Task instructions — Continue the essay on homeschooling from the point where it stops, writing the next part after its final paragraph.

Document —
____

Some Thoughts On Homeschooling

Homeschooling is an umbrella term and every experience—and every parent and child—is different. So bring your shaker of salt when reading the below. I originally wrote this pretty quickly as a response to a question from a friend about my homeschooling experience. I certainly have edited it since that initial draft, but I did avoid cleaning it too much or adding too many disclaimers, so keep that in mind. I also haven’t done a ton of research on homeschooling in general, so most of this is coming from my own experience and what I’ve picked up from talking to other homeschoolers and people in general.


I felt like I could learn anything on my own from a book, and that’s largely proven true in my life. I also felt like I could learn anything if I was willing to put in the time, and I realized that my peers didn’t always feel that way. It would be interesting to ask my sisters if they also had that experience. That has proven pivotal in my life. It sort of gives me long-term confidence. I might not be sure of myself in the moment, but I feel confident I can learn anything or get better at anything in the long run, even if I’m slow at it at first.

Downside: It was only during my last year in college that I realized the value in simply going to every single class and taking notes in class and then only using the textbook when you need to. I wasted so many hours devouring the textbook when it was probably unnecessary if I instead just went to class and took good notes.

Downside #2: I have to watch out for myself trying to do too many things on my own. Homeschooling can program you to be too independent. So care has to be taken to learn both how to do things on your own when it makes sense, but fully utilizing others around you otherwise. Otherwise, you’ll simply waste time and miss out on the inherent riches of working closely with other people and learning together. It’s tempting to learn things on my own because I usually learn them more deeply, but you have to be careful how many things you choose to do that with.

Pete Maravich is a Hall of Fame basketball player but didn’t have a ton of success in the NBA. One theory is that he was an individual marvel but didn’t know how to fully work well with a team to win (I think he learned most of his mind-blowing skills on his own). Sometimes I feel like that’s how I am in the things I excel at (but not on Pete’s individual skill level of course ?), so I have to watch out for that. It can be shortsighted, and what you can offer can be wasted if you don’t know how to fully integrate with other people and work together in a rich, full way… something I’m still learning.

What’s my schedule?

One thing I’ve struggled with is the fact that homeschooling had too loose of boundaries of time. It made it too easy to procrastinate. The whole day felt a bit amorphous. There was a freedom to that, but a high cost in that I still struggle being really deliberate “getting all my work done” and then changing gears to “free time” at night. Homeschooling made it too easy to mix all that together. There is a potential positive to this in a way in that it makes you feel like the whole day is yours to do what you will with, but you need to watch out for this because much of life does require some sort of set schedule.


There is also a double-edged sword that I have a lot of hobbies at least partly due to the freedom of homeschooling which can absolutely drive me crazy because I can’t figure out how to fit it all in. I’m literally in discussion with my current company to potentially work reduced hours so I can do more of the side things I want haha. Obviously, this is a humblebrag too though since having more hobbies is fun too (shrug).

____

Text and item location data:

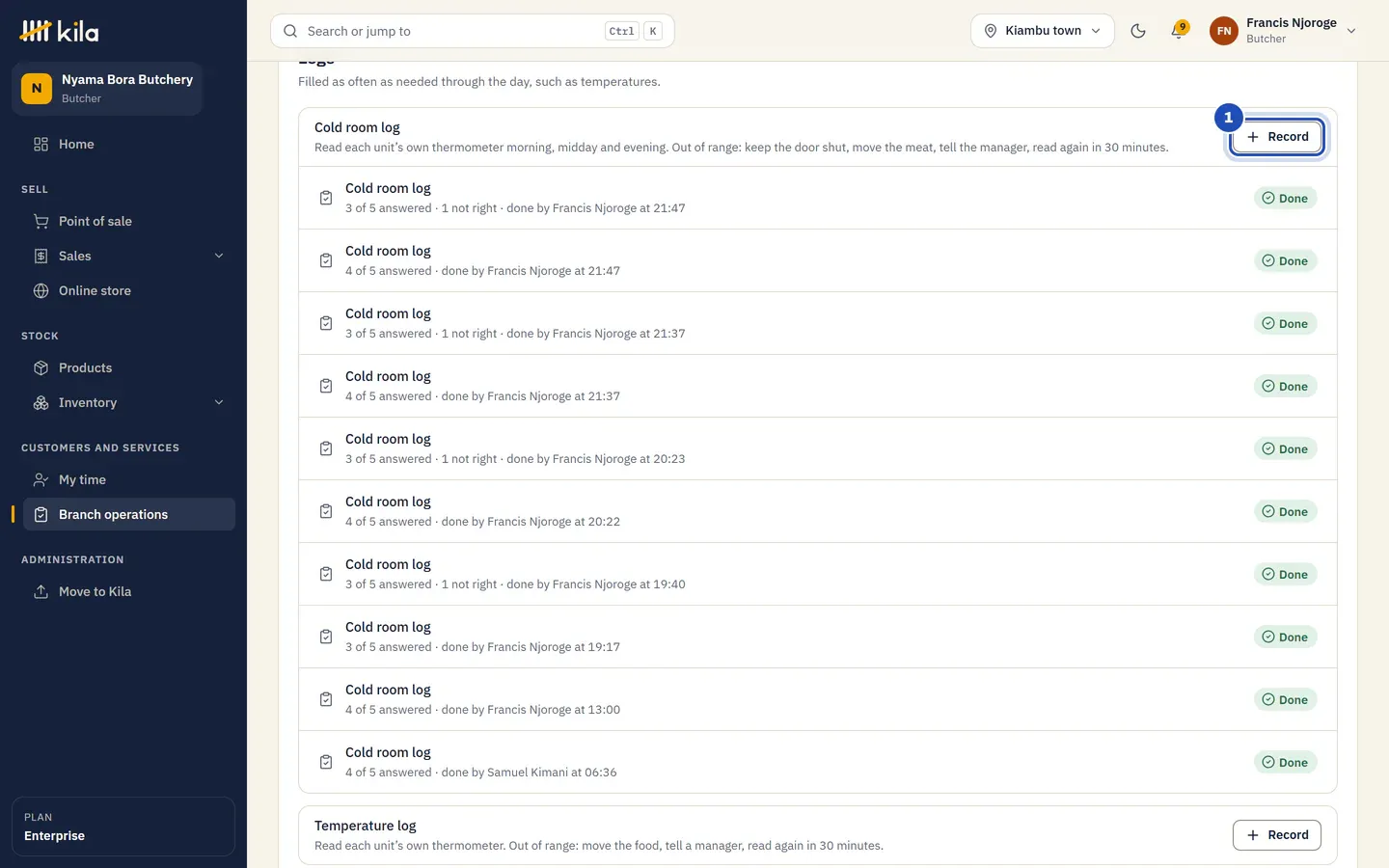Open Francis Njoroge account menu chevron
This screenshot has width=1389, height=868.
tap(1351, 31)
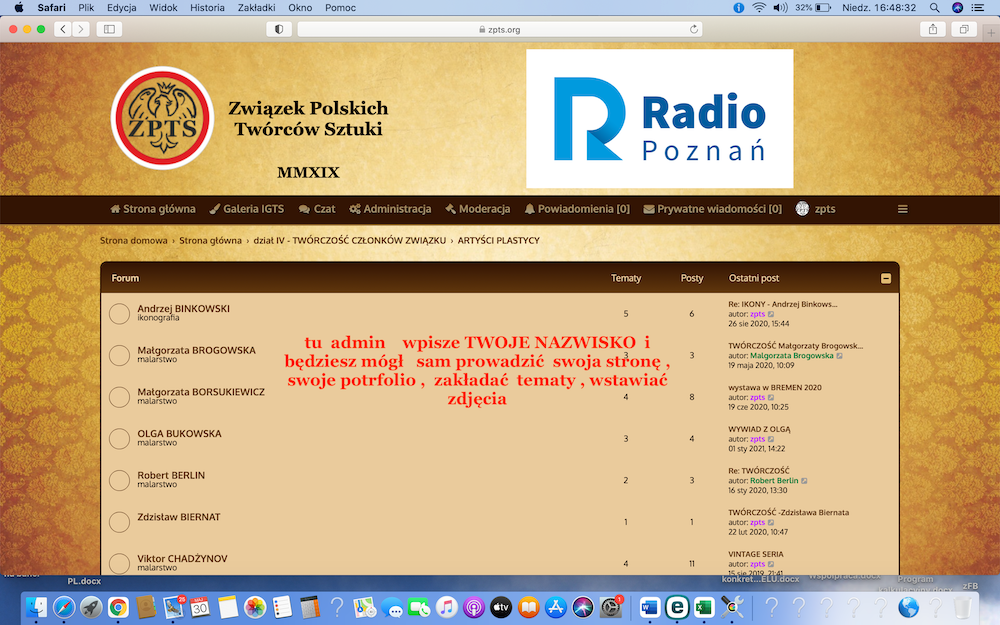Reload the page with the refresh icon
The height and width of the screenshot is (625, 1000).
tap(694, 29)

____

Result for this task —
No Bullies

I was rarely made fun of and (almost) never felt like any subject was weird or embarrassing to get interested in. I started piano and could practice during the school day. No other boys were around to make fun of me for learning a “sissy” instrument or anything like that. No one made fun of me when I got behind in history but two years ahead in math. My sister got really into Egypt so my mom let her do a deep dive into it. This highlights some of the best of homeschooling. Learning is cool because of course it is. No one is around to question that obvious fact, so we didn’t. Most homeschoolers I know seem to have an innate thirst for learning that was fortunately never dampened by bullies or other distractions. Homeschooling makes it easier to maintain that inherent thirst all children naturally have.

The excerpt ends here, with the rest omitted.